Los escritores, en privado y con el ego en flor, a veces se consuelan relatando sus disputas con determinados editores, a quienes acusan de arbitrariedades económicas, de traicionar alguna promesa o, simplemente, de tener el gusto conservado con naftalina y alcanfor. El libro de Thierry Discepolo no emprende ese típico vuelo rasante, entre otras cosas porque él mismo es editor –fundó el sello Agone en 1998– y sabe que el oficio de elegir, preparar e imprimir libros es algo muy serio, que además exige innumerables equilibrios.
En realidad, lo que nos propone Discepolo en este libro es una profunda reflexión sobre el destino de las editoriales y su papel como generadoras de opinión, transmisoras del saber y elevadoras de nuestra conciencia colectiva.
Es cierto que para ser editor no hay por qué ser un caballero –aunque sea de agradecer–, pero la cosa se complica cuando la editorial no luce nombre y apellidos, sino la divisa de una gran corporación industrial, con un volumen de negocio de muchos ceros.

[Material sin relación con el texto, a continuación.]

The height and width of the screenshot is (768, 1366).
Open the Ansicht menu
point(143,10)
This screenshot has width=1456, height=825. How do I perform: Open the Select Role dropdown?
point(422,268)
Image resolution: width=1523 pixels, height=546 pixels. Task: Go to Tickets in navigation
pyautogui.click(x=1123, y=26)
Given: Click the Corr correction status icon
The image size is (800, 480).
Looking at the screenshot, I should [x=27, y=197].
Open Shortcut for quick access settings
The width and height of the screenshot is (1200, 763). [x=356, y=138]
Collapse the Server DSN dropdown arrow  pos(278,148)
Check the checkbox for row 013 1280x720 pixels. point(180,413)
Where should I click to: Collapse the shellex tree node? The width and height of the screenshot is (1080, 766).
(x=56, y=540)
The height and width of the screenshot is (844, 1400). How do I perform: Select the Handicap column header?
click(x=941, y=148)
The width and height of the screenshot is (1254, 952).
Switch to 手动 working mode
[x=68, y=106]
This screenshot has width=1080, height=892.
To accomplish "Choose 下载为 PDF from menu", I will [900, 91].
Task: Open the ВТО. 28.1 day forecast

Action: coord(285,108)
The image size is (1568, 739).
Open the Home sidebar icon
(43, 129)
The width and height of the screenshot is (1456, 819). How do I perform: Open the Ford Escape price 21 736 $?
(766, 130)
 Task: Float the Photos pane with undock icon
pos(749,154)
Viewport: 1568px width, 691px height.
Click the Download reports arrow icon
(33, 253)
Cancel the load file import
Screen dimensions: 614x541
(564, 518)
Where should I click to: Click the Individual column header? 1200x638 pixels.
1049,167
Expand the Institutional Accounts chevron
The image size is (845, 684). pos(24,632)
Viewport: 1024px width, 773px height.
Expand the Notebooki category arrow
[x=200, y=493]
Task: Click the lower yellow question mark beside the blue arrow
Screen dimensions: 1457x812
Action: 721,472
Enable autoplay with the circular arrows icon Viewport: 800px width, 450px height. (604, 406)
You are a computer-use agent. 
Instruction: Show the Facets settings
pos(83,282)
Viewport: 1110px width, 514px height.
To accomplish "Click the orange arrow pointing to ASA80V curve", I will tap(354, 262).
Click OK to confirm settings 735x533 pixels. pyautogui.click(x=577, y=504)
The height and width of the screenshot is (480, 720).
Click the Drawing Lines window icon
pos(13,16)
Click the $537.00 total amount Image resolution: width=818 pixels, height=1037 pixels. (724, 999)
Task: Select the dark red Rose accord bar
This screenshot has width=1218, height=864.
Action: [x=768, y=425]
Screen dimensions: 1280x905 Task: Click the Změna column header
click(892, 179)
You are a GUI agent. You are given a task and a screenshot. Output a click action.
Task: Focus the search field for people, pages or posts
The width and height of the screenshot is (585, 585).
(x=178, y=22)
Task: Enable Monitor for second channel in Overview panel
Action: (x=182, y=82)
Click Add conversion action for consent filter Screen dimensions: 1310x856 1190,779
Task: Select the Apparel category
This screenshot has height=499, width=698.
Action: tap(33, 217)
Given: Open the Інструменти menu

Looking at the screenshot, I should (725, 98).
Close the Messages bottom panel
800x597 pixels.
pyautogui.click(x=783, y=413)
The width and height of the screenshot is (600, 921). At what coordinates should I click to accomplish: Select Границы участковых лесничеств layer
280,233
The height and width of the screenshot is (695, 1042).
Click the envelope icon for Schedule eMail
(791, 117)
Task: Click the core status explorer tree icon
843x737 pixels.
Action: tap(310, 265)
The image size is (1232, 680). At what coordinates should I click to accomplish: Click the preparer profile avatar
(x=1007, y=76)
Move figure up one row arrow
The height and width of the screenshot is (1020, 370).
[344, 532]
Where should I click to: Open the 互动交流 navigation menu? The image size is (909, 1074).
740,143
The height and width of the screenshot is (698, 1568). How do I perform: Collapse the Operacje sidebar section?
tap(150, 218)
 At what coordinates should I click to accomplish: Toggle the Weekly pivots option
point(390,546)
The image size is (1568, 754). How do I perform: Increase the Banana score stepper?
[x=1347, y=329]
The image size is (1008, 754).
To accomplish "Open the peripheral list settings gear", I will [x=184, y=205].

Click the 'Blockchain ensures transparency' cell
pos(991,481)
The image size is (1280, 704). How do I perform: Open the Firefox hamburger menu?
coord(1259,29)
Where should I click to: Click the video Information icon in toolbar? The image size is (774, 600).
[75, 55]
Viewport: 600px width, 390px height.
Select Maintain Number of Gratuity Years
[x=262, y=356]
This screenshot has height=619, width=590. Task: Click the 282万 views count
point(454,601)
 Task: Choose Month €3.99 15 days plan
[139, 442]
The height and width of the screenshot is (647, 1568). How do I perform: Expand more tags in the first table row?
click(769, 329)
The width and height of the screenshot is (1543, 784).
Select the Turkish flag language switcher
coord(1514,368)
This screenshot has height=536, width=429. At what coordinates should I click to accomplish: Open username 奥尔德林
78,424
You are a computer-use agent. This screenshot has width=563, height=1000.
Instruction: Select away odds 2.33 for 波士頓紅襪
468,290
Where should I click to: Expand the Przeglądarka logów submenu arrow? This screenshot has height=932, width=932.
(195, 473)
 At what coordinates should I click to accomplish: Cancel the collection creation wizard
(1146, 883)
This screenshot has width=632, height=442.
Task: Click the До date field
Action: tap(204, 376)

Ahí, como habrán adivinado, dejamos de hablar de cultura y diversidad, y entran en juego las previsibles estrategias de un Monopoly multinacional en el que se intercambian tanto ambiciones como fondos de inversión.
Señala Discepolo que la mayoría de los editores «se pone con total naturalidad al servicio del programa de neutralización pacífica en la sociedad liberal de masas».
Blanco y en botella: el incremento del volumen de facturación incrementa el valor mercantil de una determinada firma editorial, pero cómo ésta forma parte de un conglomerado, hay que alegrar al accionista sumando nuevas empresas al lote, engordando a un Gargantúa que acaba siendo, a su vez, adquirido por un tercero.